* [AIM OF THE TASK]: Look below for the line holding "Ofertas privadas multiparte" and the line holding "Ofertas privadas (105, 1091)". Transcribe exactly those lines and all lines between them, nothing more.

== Segment start ==

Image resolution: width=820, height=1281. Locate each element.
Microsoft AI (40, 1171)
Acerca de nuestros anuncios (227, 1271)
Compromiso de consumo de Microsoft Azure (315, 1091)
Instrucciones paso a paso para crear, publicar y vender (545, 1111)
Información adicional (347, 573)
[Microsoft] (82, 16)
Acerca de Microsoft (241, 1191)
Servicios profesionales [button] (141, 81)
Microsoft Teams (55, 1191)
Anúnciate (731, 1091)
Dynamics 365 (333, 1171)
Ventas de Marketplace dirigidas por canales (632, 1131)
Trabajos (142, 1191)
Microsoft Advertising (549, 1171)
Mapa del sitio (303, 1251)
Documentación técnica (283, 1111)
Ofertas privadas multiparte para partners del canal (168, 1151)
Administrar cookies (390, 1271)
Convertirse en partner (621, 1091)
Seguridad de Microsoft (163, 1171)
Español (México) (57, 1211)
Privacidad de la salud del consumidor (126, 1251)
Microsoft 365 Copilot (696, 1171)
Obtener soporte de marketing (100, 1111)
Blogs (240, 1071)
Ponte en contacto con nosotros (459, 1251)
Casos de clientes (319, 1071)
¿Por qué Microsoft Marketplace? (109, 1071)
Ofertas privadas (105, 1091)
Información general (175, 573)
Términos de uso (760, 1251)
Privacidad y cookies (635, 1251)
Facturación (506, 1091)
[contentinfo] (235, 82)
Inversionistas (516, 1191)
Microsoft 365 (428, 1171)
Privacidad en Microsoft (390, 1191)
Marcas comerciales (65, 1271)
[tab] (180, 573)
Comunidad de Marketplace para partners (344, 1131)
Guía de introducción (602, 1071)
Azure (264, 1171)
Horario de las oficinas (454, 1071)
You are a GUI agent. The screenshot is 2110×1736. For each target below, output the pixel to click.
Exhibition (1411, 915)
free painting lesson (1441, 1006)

== Segment end ==

* [ANSWER TO THIS TASK]:
Ofertas privadas multiparte para partners del canal (168, 1151)
Administrar cookies (390, 1271)
Convertirse en partner (621, 1091)
Seguridad de Microsoft (163, 1171)
Español (México) (57, 1211)
Privacidad de la salud del consumidor (126, 1251)
Microsoft 365 Copilot (696, 1171)
Obtener soporte de marketing (100, 1111)
Blogs (240, 1071)
Ponte en contacto con nosotros (459, 1251)
Casos de clientes (319, 1071)
¿Por qué Microsoft Marketplace? (109, 1071)
Ofertas privadas (105, 1091)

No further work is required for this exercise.